When World War II began, Edward and Wallis continued to meet with Nazi leaders. Later records would show that both openly courted the Nazis in hopes that Hitler's henchmen would invade England and place them on the throne together. Edward spent the early years of the war speaking out in favor of the Nazis, praising their racist view of the world and asking his fellow Englishment to surrender to Nazi ideology.

He also begged his relatives to find him a job. In intense frustration the new king sent him and Wallis to govern the Bahamas. As the war carried on and Europeans fought to remain free from Nazi domination, Edward and Wallis spent lavishly on jewels, extravagant parties and redecoration of the Bahamas governor's mansion.

After the war ended, Edward and Wallis never ceased to drop their admiration and support of Nazi ideology. Both would speak of admiringly of Hitler for the rest of their lives.

The Final Years

In the later years of their lives, Wallis and Edward wandered from place to place. They spent time in New York City, the South of France, Paris and Rome. Wallis continued to give large parties filled with socialites. Her interests remained as they always had been: on clothing, jewels and her perception that she had been unfairly denied her rightful place as Queen of England.

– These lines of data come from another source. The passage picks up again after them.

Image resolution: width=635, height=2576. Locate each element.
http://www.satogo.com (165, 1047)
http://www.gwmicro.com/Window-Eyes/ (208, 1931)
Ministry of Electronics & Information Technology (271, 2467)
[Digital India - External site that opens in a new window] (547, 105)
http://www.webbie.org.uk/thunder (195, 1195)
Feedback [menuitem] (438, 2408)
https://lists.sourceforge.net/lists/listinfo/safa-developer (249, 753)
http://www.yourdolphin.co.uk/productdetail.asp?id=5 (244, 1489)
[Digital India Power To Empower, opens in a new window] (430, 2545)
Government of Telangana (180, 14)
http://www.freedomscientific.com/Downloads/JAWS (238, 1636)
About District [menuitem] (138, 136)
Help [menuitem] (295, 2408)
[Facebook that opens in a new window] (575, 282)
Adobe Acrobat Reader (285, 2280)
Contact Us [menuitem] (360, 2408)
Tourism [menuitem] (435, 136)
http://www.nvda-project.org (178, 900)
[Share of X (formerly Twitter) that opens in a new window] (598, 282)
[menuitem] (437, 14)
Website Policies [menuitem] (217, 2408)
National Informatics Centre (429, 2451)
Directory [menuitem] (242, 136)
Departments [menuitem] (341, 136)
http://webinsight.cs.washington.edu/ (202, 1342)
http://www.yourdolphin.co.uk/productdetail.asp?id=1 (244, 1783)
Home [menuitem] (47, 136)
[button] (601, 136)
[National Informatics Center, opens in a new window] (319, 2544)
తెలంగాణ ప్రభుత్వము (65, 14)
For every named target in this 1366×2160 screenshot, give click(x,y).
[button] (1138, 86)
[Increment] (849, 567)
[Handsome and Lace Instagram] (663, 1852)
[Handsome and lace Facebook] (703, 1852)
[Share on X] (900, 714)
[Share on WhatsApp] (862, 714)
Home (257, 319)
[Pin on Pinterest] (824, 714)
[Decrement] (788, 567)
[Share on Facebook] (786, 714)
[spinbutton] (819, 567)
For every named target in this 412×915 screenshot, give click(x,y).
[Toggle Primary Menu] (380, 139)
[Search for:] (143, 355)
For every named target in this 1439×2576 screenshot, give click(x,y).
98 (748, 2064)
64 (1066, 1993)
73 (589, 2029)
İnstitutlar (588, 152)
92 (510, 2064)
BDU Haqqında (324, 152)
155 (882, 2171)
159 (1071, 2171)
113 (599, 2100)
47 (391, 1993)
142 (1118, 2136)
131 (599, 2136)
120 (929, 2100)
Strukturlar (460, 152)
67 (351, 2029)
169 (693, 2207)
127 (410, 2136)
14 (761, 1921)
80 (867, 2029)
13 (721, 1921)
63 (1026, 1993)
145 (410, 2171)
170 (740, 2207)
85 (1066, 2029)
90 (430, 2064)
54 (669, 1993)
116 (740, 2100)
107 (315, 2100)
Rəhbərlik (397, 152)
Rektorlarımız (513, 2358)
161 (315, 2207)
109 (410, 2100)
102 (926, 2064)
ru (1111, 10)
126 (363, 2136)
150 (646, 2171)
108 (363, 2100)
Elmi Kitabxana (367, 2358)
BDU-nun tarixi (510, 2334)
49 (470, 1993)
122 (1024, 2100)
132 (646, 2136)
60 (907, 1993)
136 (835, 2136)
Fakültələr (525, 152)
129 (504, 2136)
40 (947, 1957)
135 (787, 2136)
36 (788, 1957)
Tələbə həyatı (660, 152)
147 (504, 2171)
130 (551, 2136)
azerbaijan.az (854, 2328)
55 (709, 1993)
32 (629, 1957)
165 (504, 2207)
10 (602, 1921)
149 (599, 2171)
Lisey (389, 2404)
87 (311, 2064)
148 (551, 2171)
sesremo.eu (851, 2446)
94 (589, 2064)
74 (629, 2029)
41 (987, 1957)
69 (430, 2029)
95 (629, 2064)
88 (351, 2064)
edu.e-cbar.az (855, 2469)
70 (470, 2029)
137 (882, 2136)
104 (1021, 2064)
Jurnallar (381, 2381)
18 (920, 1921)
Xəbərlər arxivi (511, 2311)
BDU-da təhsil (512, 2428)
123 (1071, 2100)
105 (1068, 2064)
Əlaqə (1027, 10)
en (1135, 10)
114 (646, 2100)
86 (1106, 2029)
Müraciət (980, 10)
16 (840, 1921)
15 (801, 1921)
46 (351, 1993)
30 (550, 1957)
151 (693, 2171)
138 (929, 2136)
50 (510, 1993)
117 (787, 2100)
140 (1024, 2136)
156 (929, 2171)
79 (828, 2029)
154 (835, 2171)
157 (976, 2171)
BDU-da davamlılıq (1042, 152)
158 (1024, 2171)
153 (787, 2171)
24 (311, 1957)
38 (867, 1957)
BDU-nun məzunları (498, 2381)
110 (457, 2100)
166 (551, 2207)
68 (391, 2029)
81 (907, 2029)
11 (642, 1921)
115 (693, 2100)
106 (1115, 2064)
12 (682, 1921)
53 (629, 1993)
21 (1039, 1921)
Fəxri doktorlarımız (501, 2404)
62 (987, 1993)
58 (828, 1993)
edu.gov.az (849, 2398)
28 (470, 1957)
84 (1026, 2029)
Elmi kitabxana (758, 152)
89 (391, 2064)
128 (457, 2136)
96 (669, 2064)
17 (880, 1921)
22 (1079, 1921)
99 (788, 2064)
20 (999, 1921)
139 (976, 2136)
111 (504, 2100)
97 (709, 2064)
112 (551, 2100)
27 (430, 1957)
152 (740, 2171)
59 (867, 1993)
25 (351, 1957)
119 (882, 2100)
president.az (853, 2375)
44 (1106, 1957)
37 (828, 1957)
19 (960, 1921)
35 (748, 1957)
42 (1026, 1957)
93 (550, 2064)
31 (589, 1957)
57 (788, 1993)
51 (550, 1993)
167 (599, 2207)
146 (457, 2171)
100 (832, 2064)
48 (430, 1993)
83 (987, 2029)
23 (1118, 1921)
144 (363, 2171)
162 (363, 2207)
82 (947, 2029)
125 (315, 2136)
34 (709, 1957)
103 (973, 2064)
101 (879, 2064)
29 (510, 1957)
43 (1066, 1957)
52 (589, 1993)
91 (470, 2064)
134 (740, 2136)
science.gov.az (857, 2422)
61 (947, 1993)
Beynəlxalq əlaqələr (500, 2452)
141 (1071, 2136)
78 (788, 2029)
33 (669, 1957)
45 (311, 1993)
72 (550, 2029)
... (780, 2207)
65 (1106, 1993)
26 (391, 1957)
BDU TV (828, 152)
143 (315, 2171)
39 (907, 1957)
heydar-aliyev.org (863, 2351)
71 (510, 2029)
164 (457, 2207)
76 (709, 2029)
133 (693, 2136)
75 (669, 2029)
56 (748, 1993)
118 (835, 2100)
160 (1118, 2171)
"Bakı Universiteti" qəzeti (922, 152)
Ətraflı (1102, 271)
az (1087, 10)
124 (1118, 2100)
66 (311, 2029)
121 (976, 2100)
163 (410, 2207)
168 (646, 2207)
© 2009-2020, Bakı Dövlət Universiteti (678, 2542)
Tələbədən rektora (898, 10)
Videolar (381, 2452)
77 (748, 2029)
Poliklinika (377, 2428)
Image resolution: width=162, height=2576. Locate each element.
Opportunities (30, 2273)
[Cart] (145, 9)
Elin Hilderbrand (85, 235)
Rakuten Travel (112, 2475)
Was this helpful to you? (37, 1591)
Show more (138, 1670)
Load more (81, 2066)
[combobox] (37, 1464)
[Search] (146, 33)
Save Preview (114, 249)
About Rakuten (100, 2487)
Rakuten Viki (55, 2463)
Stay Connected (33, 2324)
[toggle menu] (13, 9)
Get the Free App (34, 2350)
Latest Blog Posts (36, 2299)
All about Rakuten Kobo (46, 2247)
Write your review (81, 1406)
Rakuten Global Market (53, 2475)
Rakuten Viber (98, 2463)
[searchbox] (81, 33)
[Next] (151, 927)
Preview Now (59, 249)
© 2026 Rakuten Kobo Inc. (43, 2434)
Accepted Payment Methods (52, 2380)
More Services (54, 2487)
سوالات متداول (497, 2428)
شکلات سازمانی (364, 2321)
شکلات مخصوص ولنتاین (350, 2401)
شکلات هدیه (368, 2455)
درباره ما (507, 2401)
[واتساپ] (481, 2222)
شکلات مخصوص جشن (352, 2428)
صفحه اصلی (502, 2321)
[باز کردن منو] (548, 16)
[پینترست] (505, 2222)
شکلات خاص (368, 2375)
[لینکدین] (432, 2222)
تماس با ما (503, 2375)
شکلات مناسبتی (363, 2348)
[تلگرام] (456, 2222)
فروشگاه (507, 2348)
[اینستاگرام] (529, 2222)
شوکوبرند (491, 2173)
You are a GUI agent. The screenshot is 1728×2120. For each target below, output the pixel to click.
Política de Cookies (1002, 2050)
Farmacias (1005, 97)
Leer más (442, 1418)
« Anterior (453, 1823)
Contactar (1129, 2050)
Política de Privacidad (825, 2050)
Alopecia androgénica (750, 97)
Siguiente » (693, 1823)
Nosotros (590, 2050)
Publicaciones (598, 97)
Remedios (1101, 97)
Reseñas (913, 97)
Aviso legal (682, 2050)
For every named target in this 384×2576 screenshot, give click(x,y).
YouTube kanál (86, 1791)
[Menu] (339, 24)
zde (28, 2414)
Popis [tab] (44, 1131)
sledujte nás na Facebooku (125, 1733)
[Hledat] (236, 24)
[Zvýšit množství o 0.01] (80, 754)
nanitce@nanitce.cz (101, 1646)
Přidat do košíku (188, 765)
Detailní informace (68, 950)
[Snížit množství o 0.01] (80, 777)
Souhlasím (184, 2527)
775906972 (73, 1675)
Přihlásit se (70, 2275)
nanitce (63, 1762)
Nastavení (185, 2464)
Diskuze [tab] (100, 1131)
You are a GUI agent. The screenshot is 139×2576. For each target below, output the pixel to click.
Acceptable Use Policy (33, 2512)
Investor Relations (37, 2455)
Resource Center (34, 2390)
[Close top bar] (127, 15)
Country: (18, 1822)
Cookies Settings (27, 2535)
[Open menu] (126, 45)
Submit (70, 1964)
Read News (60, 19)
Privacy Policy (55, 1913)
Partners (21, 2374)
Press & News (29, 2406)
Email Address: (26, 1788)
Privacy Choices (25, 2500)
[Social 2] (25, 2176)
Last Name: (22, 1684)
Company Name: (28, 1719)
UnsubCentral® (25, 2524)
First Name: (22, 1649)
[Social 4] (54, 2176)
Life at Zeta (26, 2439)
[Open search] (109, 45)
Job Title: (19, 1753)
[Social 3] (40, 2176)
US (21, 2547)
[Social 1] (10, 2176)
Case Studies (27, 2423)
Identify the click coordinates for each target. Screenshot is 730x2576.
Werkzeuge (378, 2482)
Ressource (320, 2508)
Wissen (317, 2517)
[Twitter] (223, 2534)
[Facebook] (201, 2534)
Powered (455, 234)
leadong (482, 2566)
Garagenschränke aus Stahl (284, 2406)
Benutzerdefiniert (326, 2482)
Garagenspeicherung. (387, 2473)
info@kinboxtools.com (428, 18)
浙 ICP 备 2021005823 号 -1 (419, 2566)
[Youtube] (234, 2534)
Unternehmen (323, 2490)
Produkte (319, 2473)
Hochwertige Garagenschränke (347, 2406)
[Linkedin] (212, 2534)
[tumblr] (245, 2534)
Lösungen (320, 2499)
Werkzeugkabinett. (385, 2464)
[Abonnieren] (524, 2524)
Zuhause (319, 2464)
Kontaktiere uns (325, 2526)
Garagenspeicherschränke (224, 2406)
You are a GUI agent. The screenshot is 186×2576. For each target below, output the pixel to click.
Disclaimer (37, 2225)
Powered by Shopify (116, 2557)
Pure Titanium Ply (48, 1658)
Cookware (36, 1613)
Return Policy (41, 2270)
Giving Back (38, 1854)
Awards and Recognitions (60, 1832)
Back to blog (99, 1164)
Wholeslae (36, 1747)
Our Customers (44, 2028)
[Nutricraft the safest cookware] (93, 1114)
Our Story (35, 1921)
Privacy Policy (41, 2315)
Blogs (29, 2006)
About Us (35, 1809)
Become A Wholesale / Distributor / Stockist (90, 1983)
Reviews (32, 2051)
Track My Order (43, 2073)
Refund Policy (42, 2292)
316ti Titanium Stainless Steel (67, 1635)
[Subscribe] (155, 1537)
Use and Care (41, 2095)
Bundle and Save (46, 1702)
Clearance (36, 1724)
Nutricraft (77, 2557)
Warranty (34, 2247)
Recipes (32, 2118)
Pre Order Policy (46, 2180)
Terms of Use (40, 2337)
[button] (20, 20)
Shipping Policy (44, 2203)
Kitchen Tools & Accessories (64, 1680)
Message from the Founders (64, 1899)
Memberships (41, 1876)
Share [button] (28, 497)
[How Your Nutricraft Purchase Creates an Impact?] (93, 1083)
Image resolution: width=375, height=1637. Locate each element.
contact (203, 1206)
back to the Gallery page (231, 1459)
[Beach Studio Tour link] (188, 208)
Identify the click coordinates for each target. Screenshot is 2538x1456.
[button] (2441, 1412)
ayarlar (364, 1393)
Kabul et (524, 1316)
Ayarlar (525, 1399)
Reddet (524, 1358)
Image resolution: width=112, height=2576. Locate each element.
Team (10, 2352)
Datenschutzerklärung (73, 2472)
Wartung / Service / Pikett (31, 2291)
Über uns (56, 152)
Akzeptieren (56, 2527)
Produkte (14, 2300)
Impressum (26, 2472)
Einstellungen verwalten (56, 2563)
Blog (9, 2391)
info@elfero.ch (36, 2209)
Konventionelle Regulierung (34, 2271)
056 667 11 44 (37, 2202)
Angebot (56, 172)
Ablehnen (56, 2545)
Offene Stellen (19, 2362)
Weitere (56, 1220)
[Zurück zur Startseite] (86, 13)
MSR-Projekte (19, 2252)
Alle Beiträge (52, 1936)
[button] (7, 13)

After Edward abdicated his younger brother took the throne. Bertie was a smoker and died of lung cancer. His daughter suceeded him. Elizabeth II ignored uncle and his wife for most of their lives. Wallis and Edward did not attend her coronation. She and her family wanted nothing to do with either one. The entire family remained disgusted with the extravagant lifestyles held by the Duke and his Duchess.

Edward died of cancer in 1972. Wallis remained until 1983. Her legacy might have been so different. She might have been an amazing woman so beloved that her husband gave up a throne to be with her. Instead she stands before us as Prince William's Great Great Aunt, the Nazi lover who partied as the world fought a gruesome war.